Dover mum’s fundraising helps launch major new childhood leukaemia research projects

A Dover mum’s fundraising in memory of her 9-year-old son who died from leukaemia has helped leading cancer charities fund new research into the disease.

Josh Harber tragically died just two days after being diagnosed with acute myeloid leukaemia (AML) in 2019. Shockingly, Josh had been a healthy, active child only days before his diagnosis and loved playing football. Since losing their son, Josh’s family have raised over £30k for research through Josh’s Gold Star Fund, a Special Named Fund at CCLG: The Children & Young People’s Cancer Association.

Josh’s mum Danielle, said: “Josh was football-mad and lived and breathed the game, but what everyone remembers most is his smile – so constant that he was lovingly nicknamed ‘Smiler.’ He could light up a room just by walking into it.

“More than anything, he was an amazing son and brother, and he is missed beyond words.

“Josh’s experience with AML changed our family forever. The speed and severity of his illness opened our eyes to how vulnerable children with cancer are, and how desperately more research, funding, and support are needed. We chose to fundraise in Josh’s name to honour his life and to help create a future where other families don’t have to endure the same heartbreak.”

Now, alongside other CCLG Special Named Fund families, Danielle’s fundraising has contributed to a £600,000 research-funding collaboration between CCLG and Blood Cancer UK, launching two pioneering research projects.

The projects, based at the University of Edinburgh and the University of Glasgow, aim to tackle some of the biggest challenges in childhood blood cancer, developing safer and more effective treatments for babies with leukaemia and children with acute myeloid leukaemia (AML).

The joint funding from Blood Cancer UK and CCLG will allow Dr Karen Keeshan at the University of Glasgow, to lead a project focused on AML, an aggressive blood cancer affecting around 100 children and young people in the UK each year. Dr Keeshan’s research will investigate a protein found on the surface of AML cells that is linked to more aggressive disease and treatment resistance but is not present on healthy blood stem cells.

Dr Keeshan said: “For many children with AML, current treatments are simply not good enough. This project is about taking a clear biological signal we see in aggressive disease and testing whether we can turn it into a more precise, less toxic way of treating children whose cancer doesn’t respond well to standard therapies.”

Meanwhile, Dr Samanta Mariani at the University of Edinburgh aims to better understand why leukaemia in babies under one year of age is so difficult to treat. This is rare but extremely aggressive, and sadly only around half of babies diagnosed before their first birthday are successfully treated.

Dr Mariani will study a type of immune cell called a macrophage, which recent adult studies suggest can be ‘reprogrammed’ by leukaemia cells to help the cancer survive and resist treatment.
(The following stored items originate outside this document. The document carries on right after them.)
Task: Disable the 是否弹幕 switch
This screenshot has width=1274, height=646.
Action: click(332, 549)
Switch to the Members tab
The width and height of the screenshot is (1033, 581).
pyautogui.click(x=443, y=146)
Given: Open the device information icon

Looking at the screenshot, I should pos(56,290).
These so-called leukaemia-associated macrophages have never before been studied in babies with leukaemia.

Dr Mariani said: “Leukaemia in babies behaves very differently to the disease we see in older children and adults, but we still know surprisingly little about what’s driving it.
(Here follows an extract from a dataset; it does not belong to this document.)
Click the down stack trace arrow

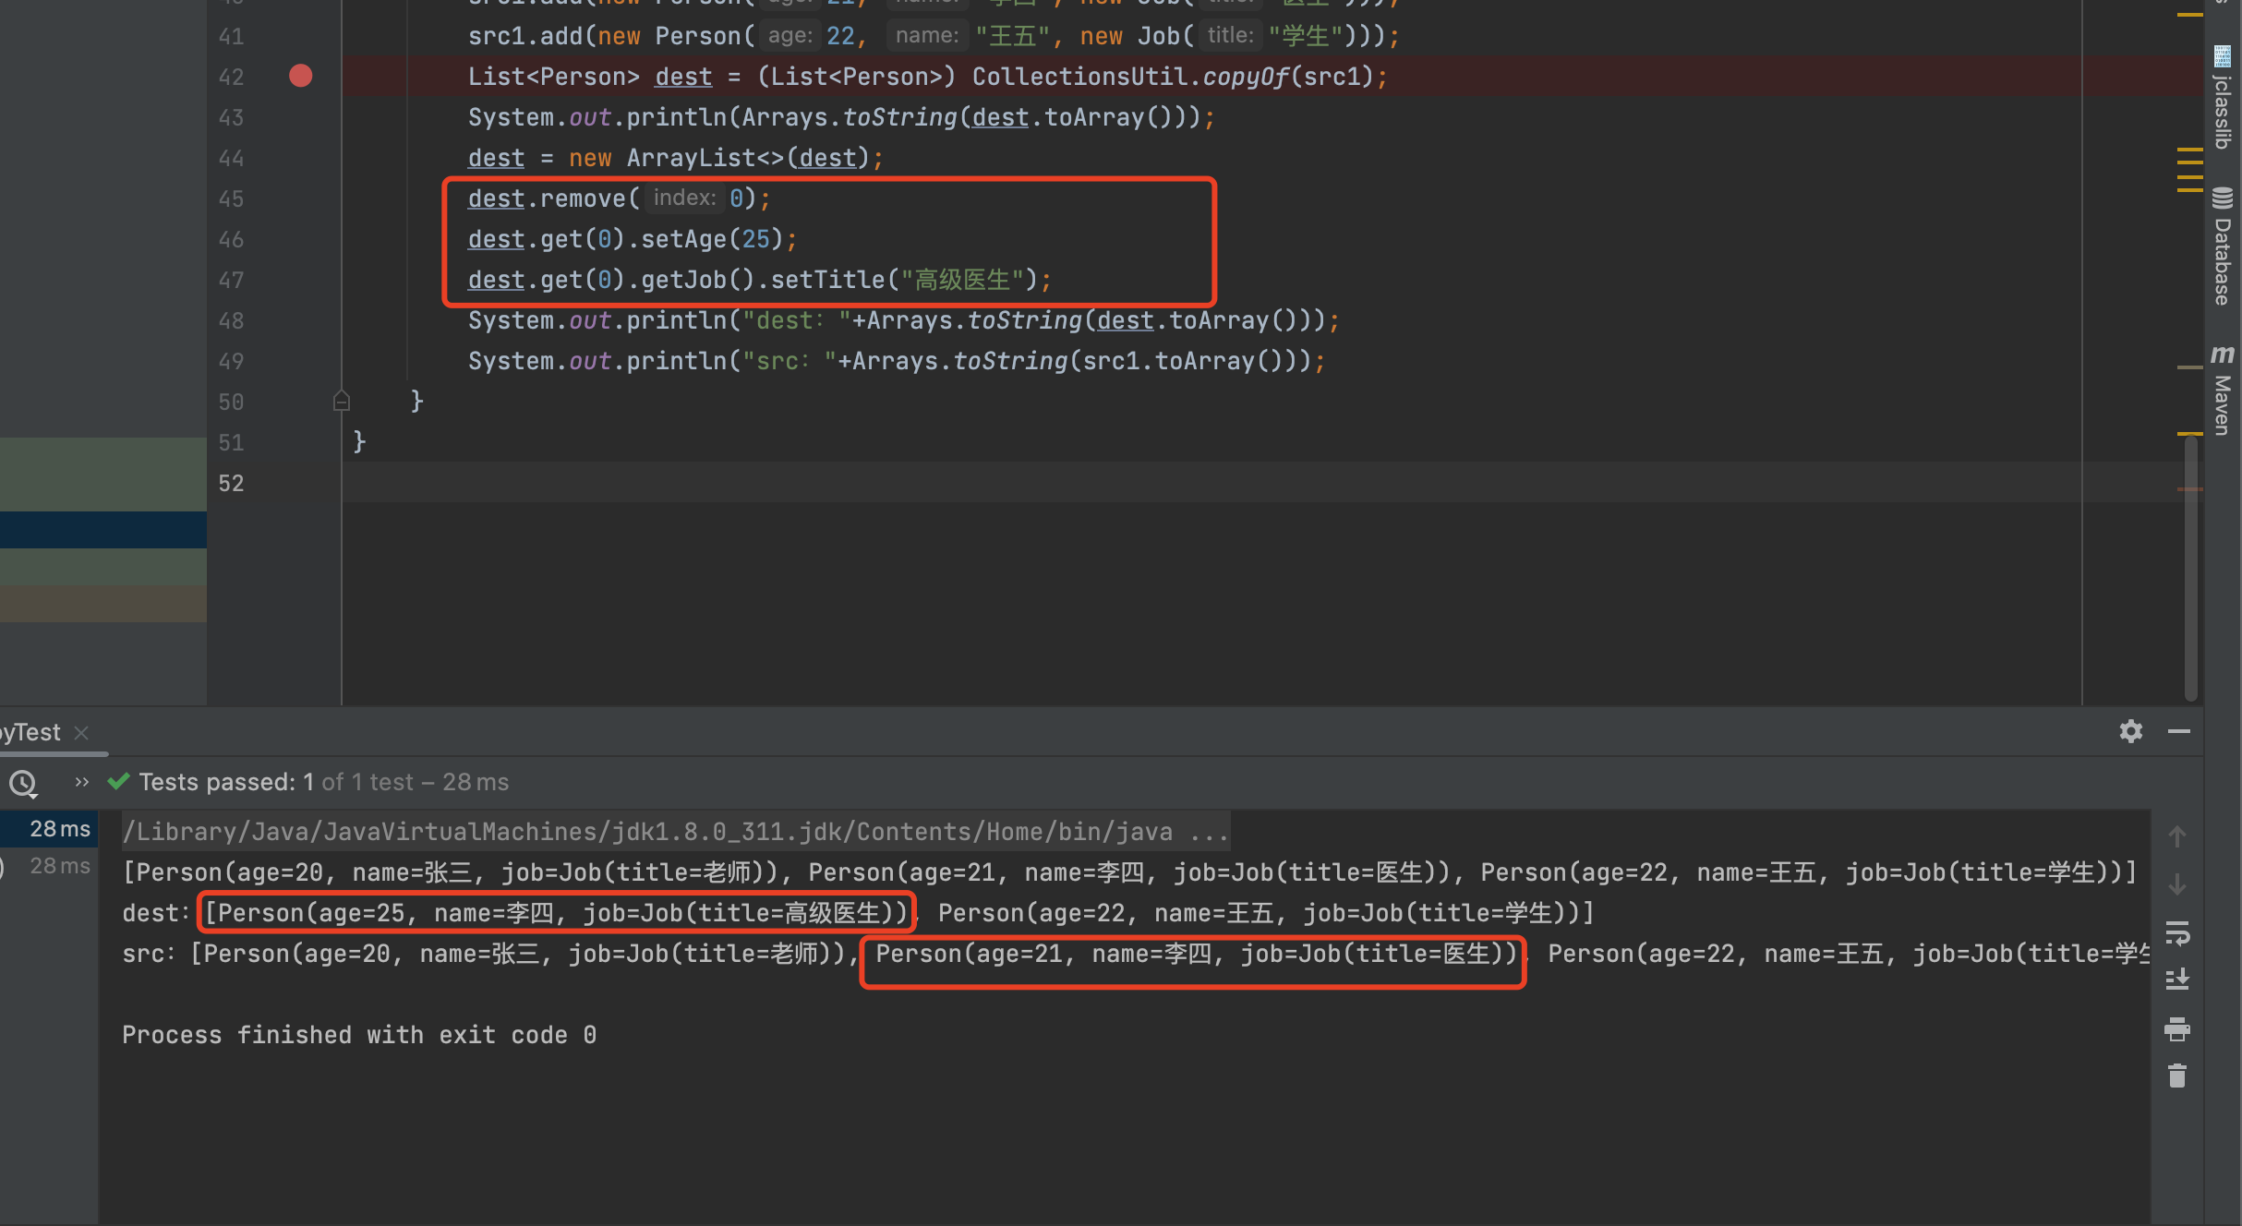(2176, 884)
“By studying how immune cells interact with leukaemia in babies for the first time, we hope to uncover biological mechanisms that could be exploited to make existing treatments work better and reduce harm for these very young patients.”

Ashley Ball-Gamble, Chief Executive of CCLG, said:
“These projects have only been made possible thanks to the determination and fundraising of families who know first-hand the devastation caused by childhood cancer. Our Special Named Funds are driving forward research that could change outcomes for children in the future.”
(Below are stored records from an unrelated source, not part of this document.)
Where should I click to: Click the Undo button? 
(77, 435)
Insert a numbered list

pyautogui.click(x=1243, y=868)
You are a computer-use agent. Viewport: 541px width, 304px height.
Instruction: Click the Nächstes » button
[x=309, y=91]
Dr Richard Francis, Deputy Director of Research at Blood Cancer UK, added:
“Thanks to decades of research, survival from the most common form of childhood leukaemia has been transformed - from just one in ten children surviving in the 1960s to around nine in ten today. But for babies and children with aggressive forms of the disease, those gains have not been shared equally. Every child like Josh deserves the best possible chance of survival, and that’s why funding innovative research like this in Scotland is so vital. It’s only possible because of the determination of families and supporters who refuse to accept that current treatments are good enough.”

Josh’s mum Danielle said:
“For our family, funding these two research projects means that Josh’s story didn’t end with his passing. His fund is helping move research forward, and knowing that his name is attached to work that could one day save other children’s lives brings us comfort and purpose.

“Our hope is that these research projects lead to better, kinder treatments for children with AML and other childhood cancers - treatments that give families more time, more options, and better outcomes. If this research can spare even one family the pain we’ve experienced, it will mean everything.”